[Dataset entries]
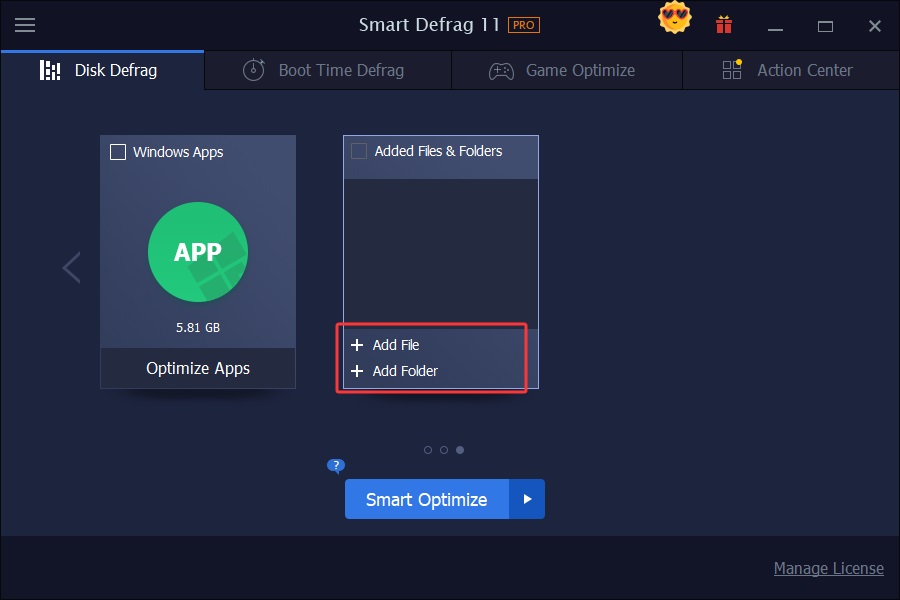Open the Boot Time Defrag tab
Screen dimensions: 900x600
(327, 70)
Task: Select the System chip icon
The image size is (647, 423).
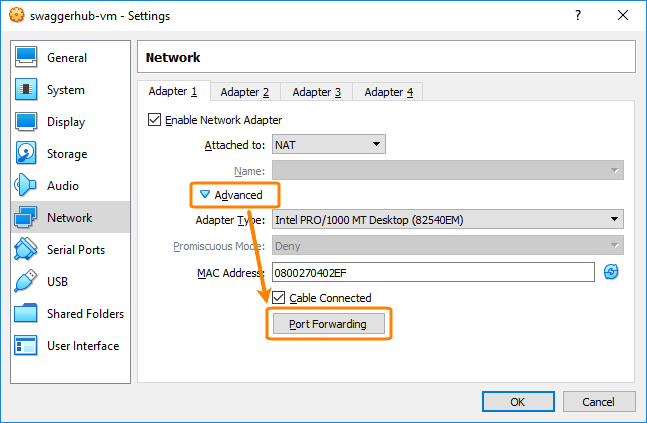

What you have to do -> Leaving the pictures out, set down exactly the lines from the one with "Task: Select the System chip icon" through the end of the records.

Answer box ->
Task: Select the System chip icon
The image size is (647, 423).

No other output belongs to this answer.